Short problem
Please present the items below as a numbered list, leaving out any blank lines.

Data for processing
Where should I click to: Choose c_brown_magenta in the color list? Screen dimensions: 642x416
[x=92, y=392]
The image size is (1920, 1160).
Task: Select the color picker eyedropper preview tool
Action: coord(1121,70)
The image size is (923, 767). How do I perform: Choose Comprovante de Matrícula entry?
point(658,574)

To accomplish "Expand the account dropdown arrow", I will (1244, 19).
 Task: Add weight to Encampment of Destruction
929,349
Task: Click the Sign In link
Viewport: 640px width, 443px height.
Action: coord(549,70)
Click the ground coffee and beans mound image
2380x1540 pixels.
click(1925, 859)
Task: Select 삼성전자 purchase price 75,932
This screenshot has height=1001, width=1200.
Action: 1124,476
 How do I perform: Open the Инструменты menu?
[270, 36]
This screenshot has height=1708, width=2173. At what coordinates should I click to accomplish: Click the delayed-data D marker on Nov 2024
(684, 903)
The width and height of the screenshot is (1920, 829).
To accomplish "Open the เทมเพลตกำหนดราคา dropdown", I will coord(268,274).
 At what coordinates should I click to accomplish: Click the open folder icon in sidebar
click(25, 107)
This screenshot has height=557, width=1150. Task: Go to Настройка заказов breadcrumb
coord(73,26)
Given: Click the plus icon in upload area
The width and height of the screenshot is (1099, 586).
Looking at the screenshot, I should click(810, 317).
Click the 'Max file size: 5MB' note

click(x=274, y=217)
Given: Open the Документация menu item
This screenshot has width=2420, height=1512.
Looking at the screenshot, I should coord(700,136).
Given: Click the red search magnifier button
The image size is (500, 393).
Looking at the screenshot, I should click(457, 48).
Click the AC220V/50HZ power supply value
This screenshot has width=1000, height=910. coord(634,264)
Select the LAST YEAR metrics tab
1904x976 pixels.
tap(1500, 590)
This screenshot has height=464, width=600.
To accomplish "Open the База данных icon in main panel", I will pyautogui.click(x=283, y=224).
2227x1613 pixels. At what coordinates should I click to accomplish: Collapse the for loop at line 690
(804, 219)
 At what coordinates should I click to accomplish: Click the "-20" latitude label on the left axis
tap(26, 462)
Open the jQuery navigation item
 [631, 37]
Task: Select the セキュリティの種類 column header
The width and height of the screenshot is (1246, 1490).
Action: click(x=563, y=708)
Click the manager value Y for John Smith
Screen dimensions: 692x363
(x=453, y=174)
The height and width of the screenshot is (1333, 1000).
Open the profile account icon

Output of the exercise
1. Where should I click to: Choose c_brown_magenta in the color list? Screen dimensions: 642x416
2. [x=92, y=392]
3. The image size is (1920, 1160).
4. Task: Select the color picker eyedropper preview tool
5. Action: coord(1121,70)
6. The image size is (923, 767). How do I perform: Choose Comprovante de Matrícula entry?
7. point(658,574)
8. To accomplish "Expand the account dropdown arrow", I will (1244, 19).
9.  Task: Add weight to Encampment of Destruction
10. 929,349
11. Task: Click the Sign In link
12. Viewport: 640px width, 443px height.
13. Action: coord(549,70)
14. Click the ground coffee and beans mound image
15. 2380x1540 pixels.
16. click(1925, 859)
17. Task: Select 삼성전자 purchase price 75,932
18. This screenshot has height=1001, width=1200.
19. Action: 1124,476
20.  How do I perform: Open the Инструменты menu?
21. [270, 36]
22. This screenshot has height=1708, width=2173. At what coordinates should I click to accomplish: Click the delayed-data D marker on Nov 2024
23. (684, 903)
24. The width and height of the screenshot is (1920, 829).
25. To accomplish "Open the เทมเพลตกำหนดราคา dropdown", I will coord(268,274).
26.  At what coordinates should I click to accomplish: Click the open folder icon in sidebar
27. click(25, 107)
28. This screenshot has height=557, width=1150. Task: Go to Настройка заказов breadcrumb
29. coord(73,26)
30. Given: Click the plus icon in upload area
31. The width and height of the screenshot is (1099, 586).
32. Looking at the screenshot, I should click(810, 317).
33. Click the 'Max file size: 5MB' note
34. click(x=274, y=217)
35. Given: Open the Документация menu item
36. This screenshot has width=2420, height=1512.
37. Looking at the screenshot, I should coord(700,136).
38. Given: Click the red search magnifier button
39. The image size is (500, 393).
40. Looking at the screenshot, I should click(457, 48).
41. Click the AC220V/50HZ power supply value
42. This screenshot has width=1000, height=910. coord(634,264)
43. Select the LAST YEAR metrics tab
44. 1904x976 pixels.
45. tap(1500, 590)
46. This screenshot has height=464, width=600.
47. To accomplish "Open the База данных icon in main panel", I will pyautogui.click(x=283, y=224).
48. 2227x1613 pixels. At what coordinates should I click to accomplish: Collapse the for loop at line 690
49. (804, 219)
50.  At what coordinates should I click to accomplish: Click the "-20" latitude label on the left axis
51. tap(26, 462)
52. Open the jQuery navigation item
53.  [631, 37]
54. Task: Select the セキュリティの種類 column header
55. The width and height of the screenshot is (1246, 1490).
56. Action: click(x=563, y=708)
57. Click the manager value Y for John Smith
58. Screen dimensions: 692x363
59. (x=453, y=174)
60. The height and width of the screenshot is (1333, 1000).
61. Open the profile account icon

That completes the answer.